Leslie shook his head. Quick to hear. Slow to speak. Slow to anger.

Up front and behind the wheel, Leslie had brought along Bubba Kinkaid, a retired state trooper and a member of his Baptist church Bible study. There wasn't a tougher man alive to watch his back before he authorized the transfer of funds, the payment on delivery after all the money he'd paid up front. Absolutely no foolishness with Bubba around. And sitting up in the shotgun seat was the man who would validate the true and authentic geniza. Ole Ronnie Scott himself, a true-life evangelical Indiana Jones who'd traveled the globe searching for lost artifacts of the Bible. He'd searched the world for everything from Noah's Ark to the Lost Ark of the Covenant. Ronnie even wore one of those Aussie flop hats and a leather jacket when he'd met them at the tarmac that morning. Leslie immediately flew him from Dallas on his private plane for the big occasion. "Wouldn't miss it," Scott said, tipping the brim of his hat.

Leslie wasn't too thrilled about having an exchange of such holy artifacts at a den of iniquity like the Sam's Town Resort and Casino. But Peter Collinson said his new business partners had insisted on it. Leslie didn't like the sound of new folks being involved but trusted that once he could get in the room with Peter and his people, he could handle the negotiations.

Bubba Kinkaid parked the cargo van in the casino lot and walked around to open up the sliding door for Leslie and Brian. Kinkaid popped open an umbrella over him as they walked, the big red neon sign for the casino shining in the gray, rainy day.

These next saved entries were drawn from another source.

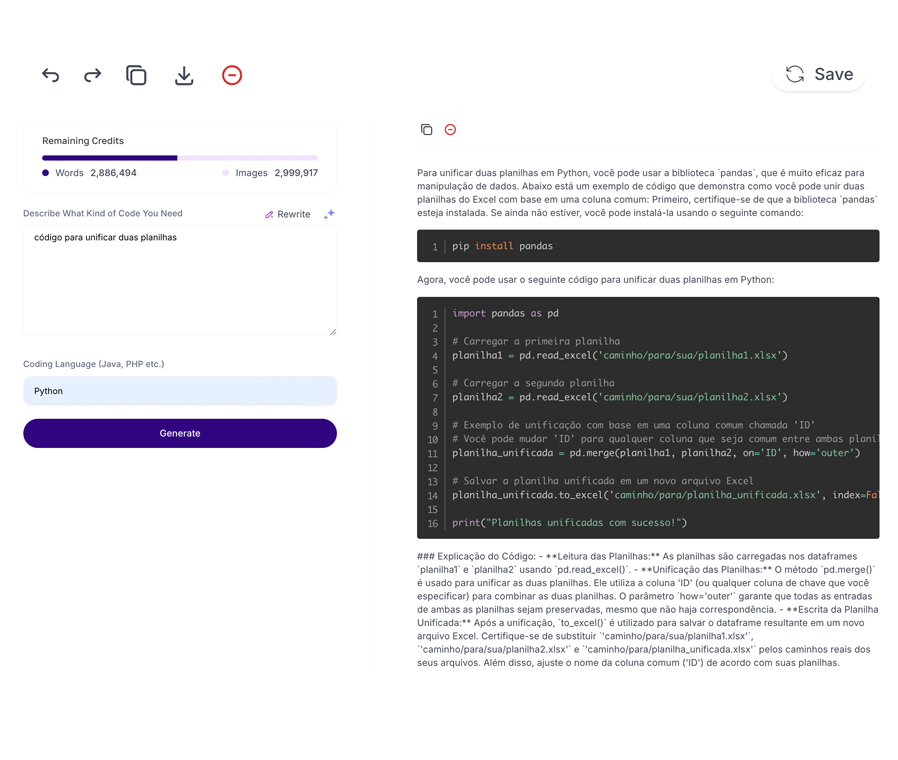The height and width of the screenshot is (760, 898).
Task: Click the red remove icon in top toolbar
Action: [x=232, y=75]
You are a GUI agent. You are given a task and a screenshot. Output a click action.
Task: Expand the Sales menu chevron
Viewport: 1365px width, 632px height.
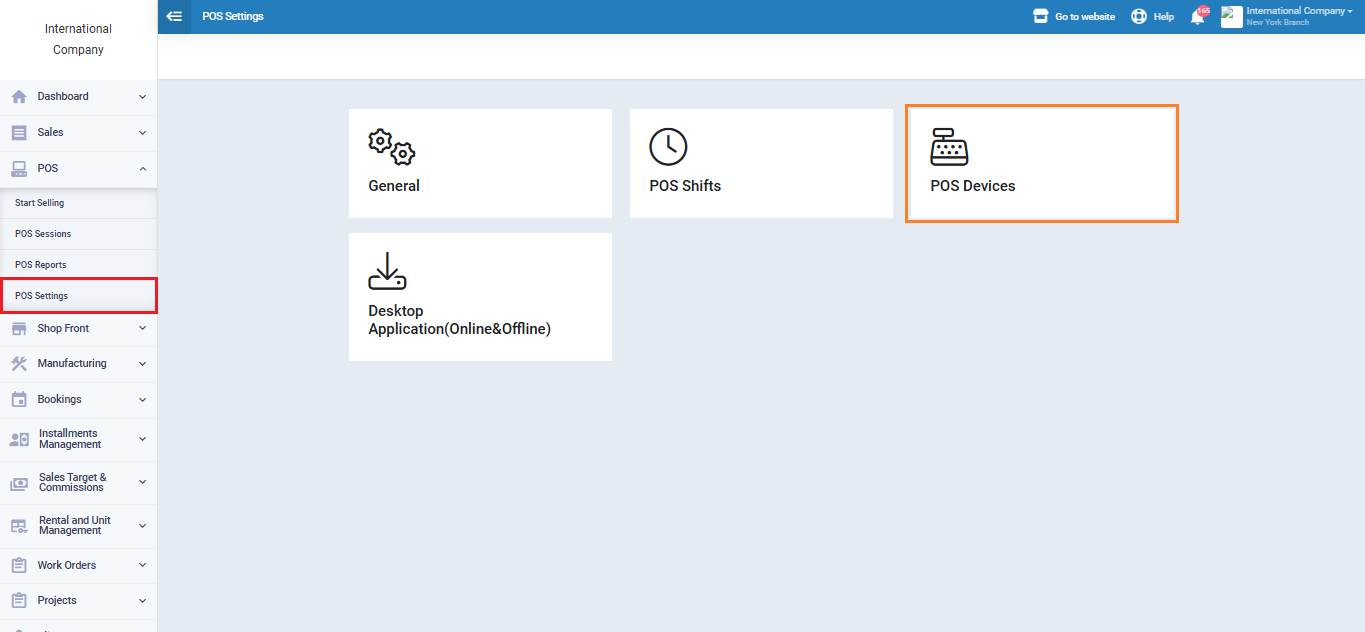(142, 133)
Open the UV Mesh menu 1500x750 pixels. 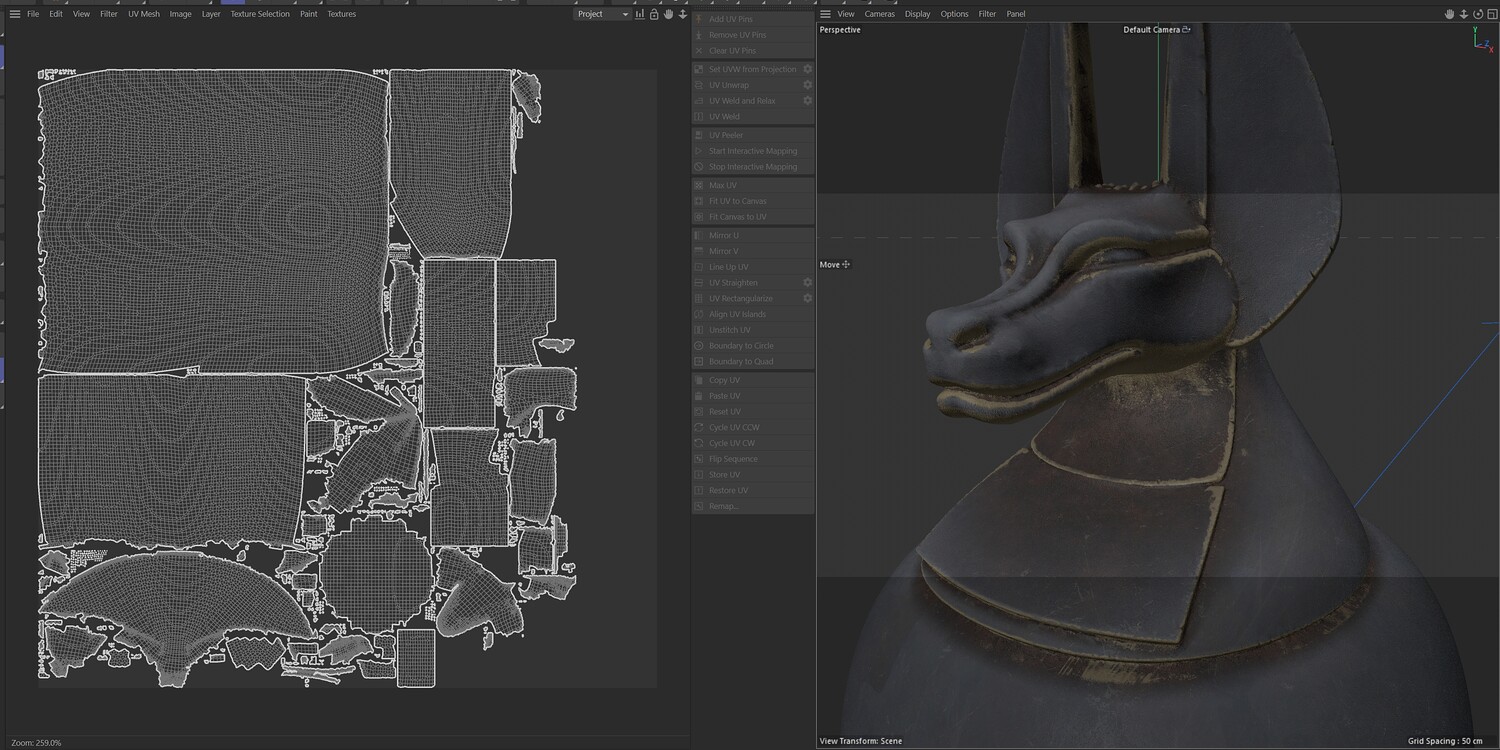143,14
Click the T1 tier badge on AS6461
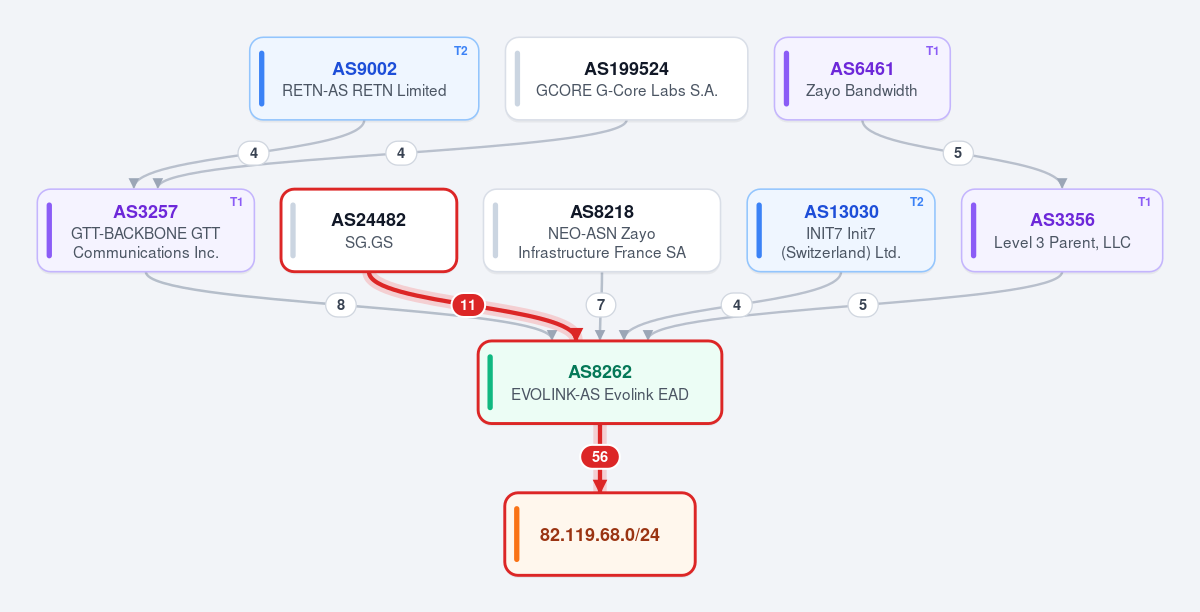Screen dimensions: 1200x612 (x=932, y=50)
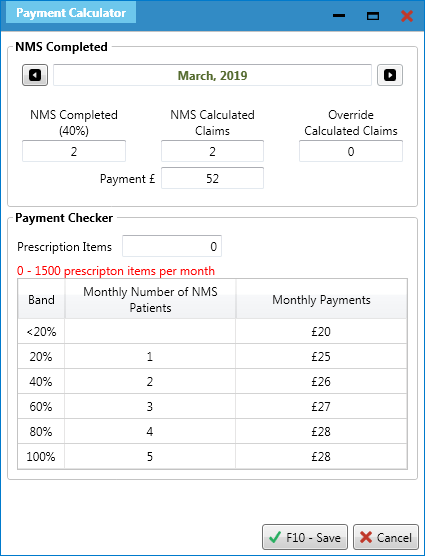Select the 40% band row

coord(212,381)
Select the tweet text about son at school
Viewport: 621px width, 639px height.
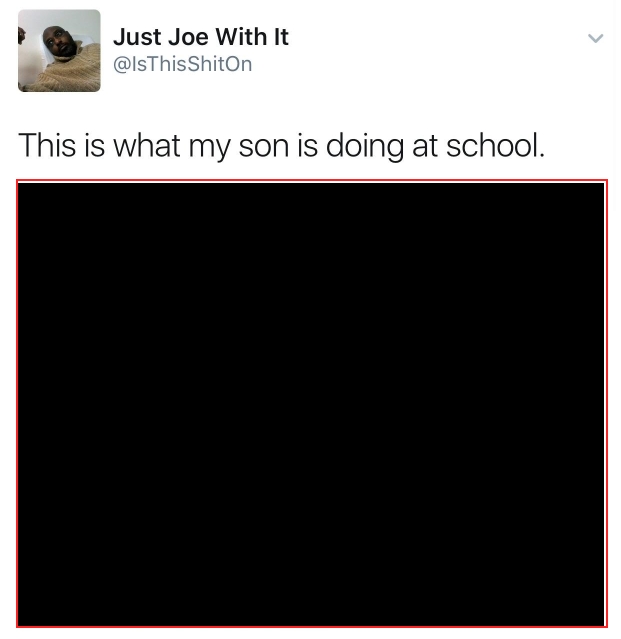[x=282, y=146]
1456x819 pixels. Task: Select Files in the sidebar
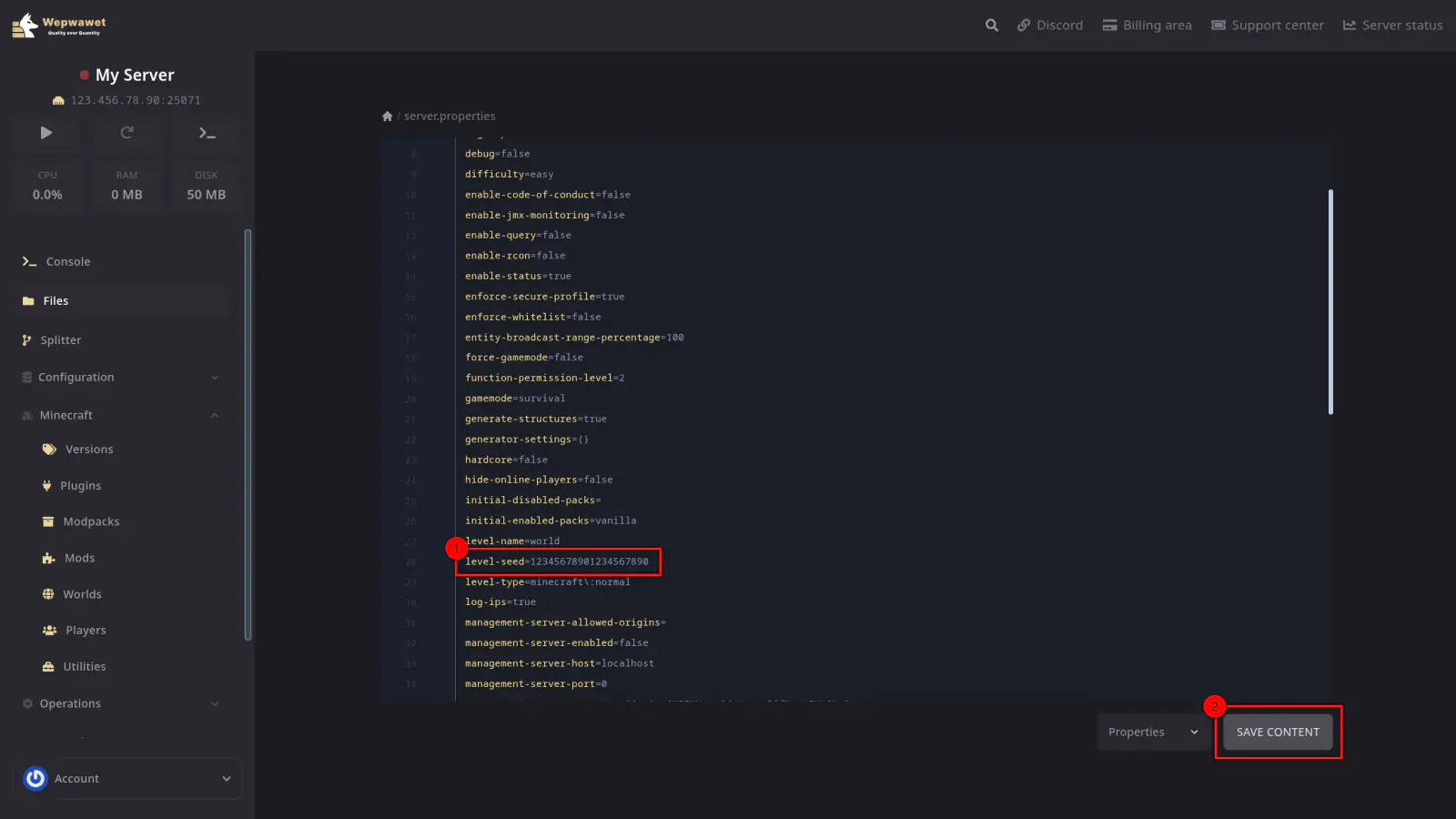pyautogui.click(x=56, y=301)
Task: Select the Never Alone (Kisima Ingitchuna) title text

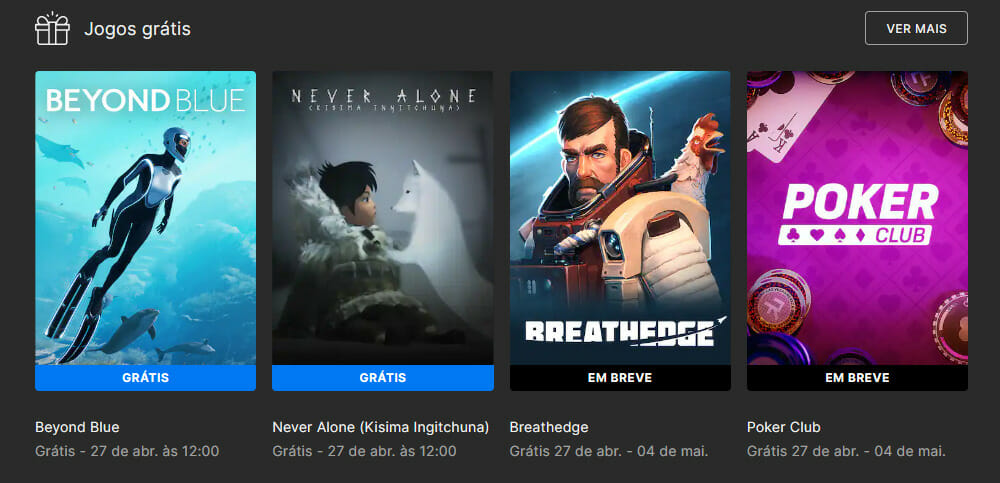Action: (x=381, y=427)
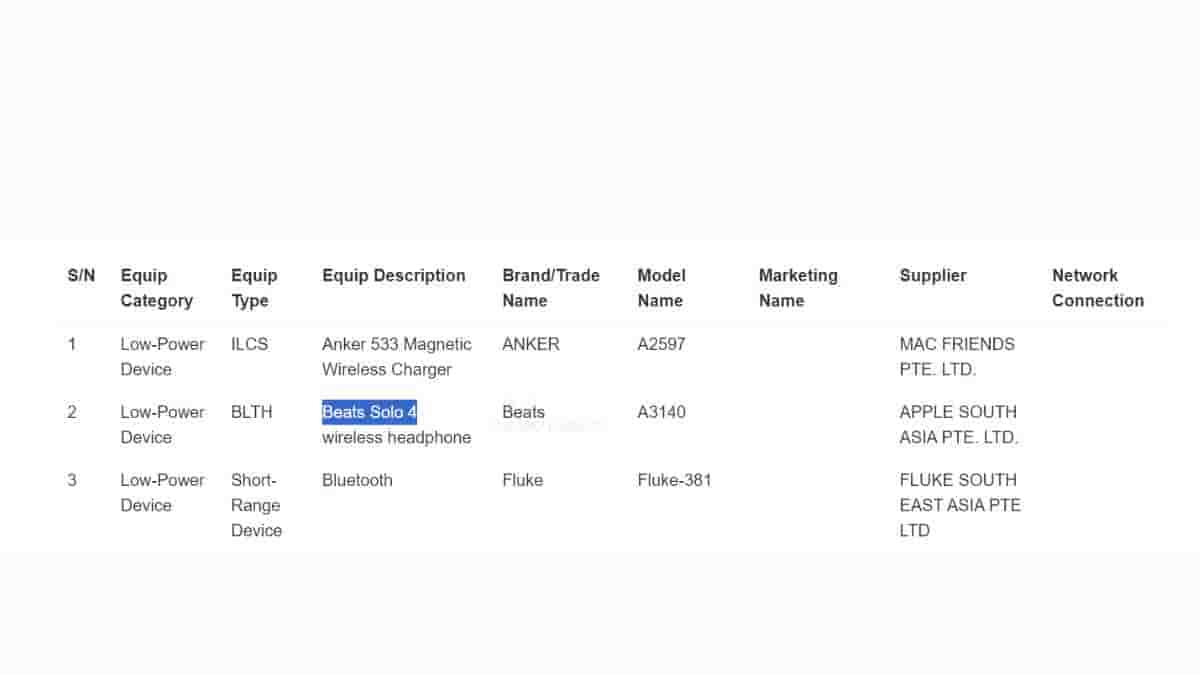Click the ANKER brand name cell

[530, 344]
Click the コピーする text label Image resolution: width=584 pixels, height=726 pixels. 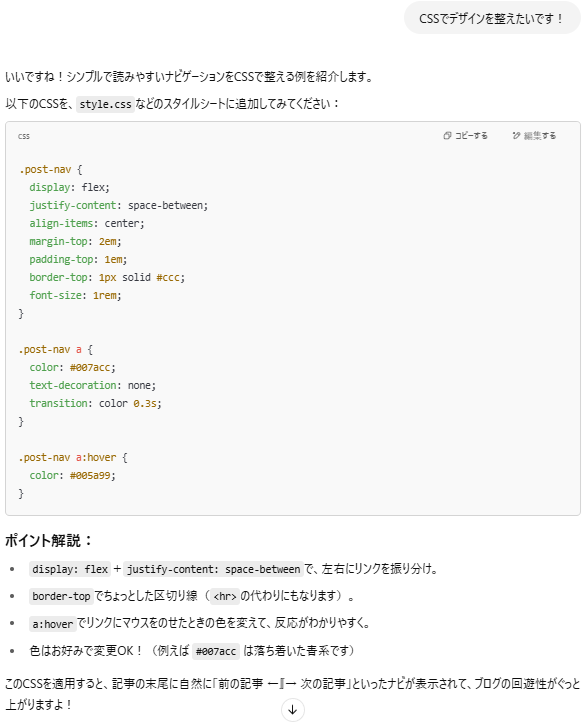tap(471, 136)
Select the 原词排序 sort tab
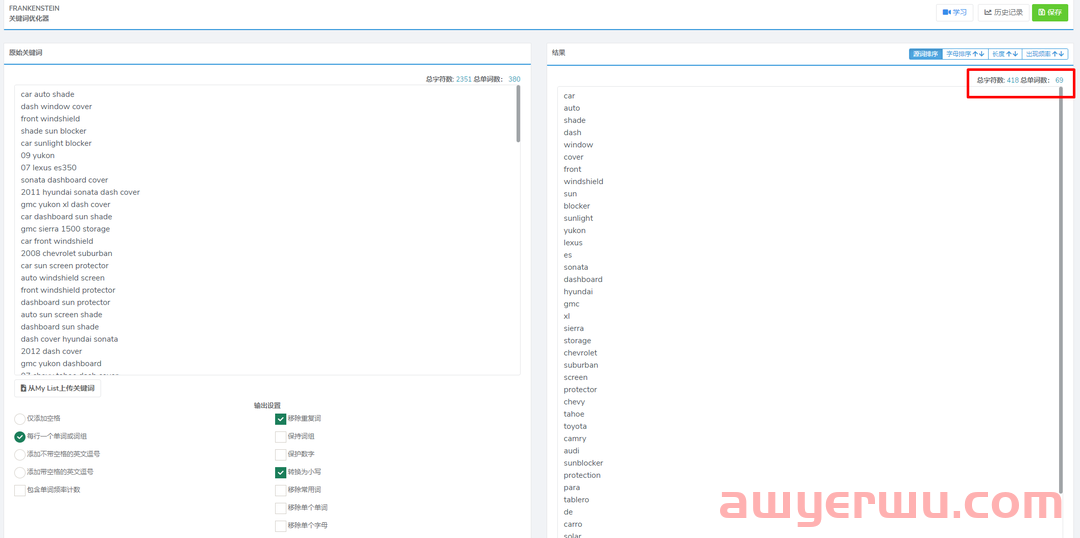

"I sure don't like this, Mr. Grimes," Ronnie Scott said, the rain beading on the brim of his flop hat. "Collinson promised to be an adviser on Deeper Devotion and help us find some army folks who worked with those missionaries in Iraq. I swear I could never get that man on the phone."

"Peter Collinson is a player on the international stage," Grimes said. "But he still has time for his family and his faith. I trust him."

"But the money—"

"I know," Grimes said, dodging the puddles in the parking lot. He now held the umbrella, Brian and Bubba trailing behind them. "I know. But if I didn't do something, everything would've been destroyed. The Taliban would've rolled those holy tracts and used them to smoke their hashish and opium."

Leslie was in full CEO mode that morning with his navy power suit, lavender dress shirt, and blue-and-white striped tie. As he walked into the lobby of Sam's Town, he pulled off his gold glasses and dried them with the show hankie. A miniature western town had been constructed above the lobby, ringing it with a dry goods store, livery stable, dance hall, and even a little church. Bubba Kinkaid watched every bit of the lobby like a gosh dang hawk.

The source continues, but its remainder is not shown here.